90 20th century, the Anglo - Saxon State Government to the policy of the financial
sector risk shifted by the control to promote the financial industry. The policy change
stems from the financial sector lobbying. In the U.S., the total profits of financial
companies listed on the share of corporate profits from 20 years ago, rose 5% to 40%
of the peak. Bulging wallet has enabled the financial sector with greater force to lobby
the Government, so that the latter removed the obstacle to hinder the expansion of the
financial industry.
Finance is the service the real economy, and therefore relative to the real economy, its
size should remain stable. When it maintains fast pace of expansion in the real
economy, the risks may emerge.
Because information asymmetry, it can profit from manipulating the real economy.

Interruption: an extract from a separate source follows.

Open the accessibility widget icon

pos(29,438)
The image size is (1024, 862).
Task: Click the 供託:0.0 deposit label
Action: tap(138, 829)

This "predatory finance" (predatory finance) is often referred to
as "financial capitalism." Rising oil prices is the best financial
capitalism, the most damaging example. During the Great Depression, most
government officials recognized that lead to economic collapse of financial capitalism
is the most important factors, such as "Glass - Steagall Act" and
other regulatory provisions were adopted to limit the financial industry business areas.
90 years of the 20th century, regulators and financial industry, the antagonistic
relationship into partnership. Regulators of the financial sector gradually increase
reliance on self-regulation, that is, that the financial industry risk management
through self-restraint. However, the outbreak of the subprime crisis has been so lax
regulators of the internal control of financial institutions was shocked.
The regulator is not lack of good faith or ignorance. In my opinion, lax internal
controls of financial institutions intentionally. They are not for the shareholders, the
state or client work, but to get huge bonuses, This is reflected in senior management
more clearly. When profits soared, they can give themselves high pay bonuses; when
profits decline, they do not need to pocket the money shown with money-back
guarantee. Without strict regulation, the financial system has the inherent nature of the
outbreak of the crisis, which is uncommon because the financial crisis.
Second, the Anglo - Saxon countries have failed to recognize that deregulation of the
economy after the explosive growth of the phenomenon is only temporary, not
sustainable. Governments and central banks in these countries try to maintain a high
growth rate not sustainable. Low inflation environment allows them to take a relaxed
monetary policy, a policy that caused the trade deficit is increasing. U.S. annual trade
deficit has more than 800 billion U.S. dollars (or 1.6% of global GDP). Even benefit
from rising commodity prices, significant growth in Australian exports, the trade
deficit also reached the last century, 10 times 90.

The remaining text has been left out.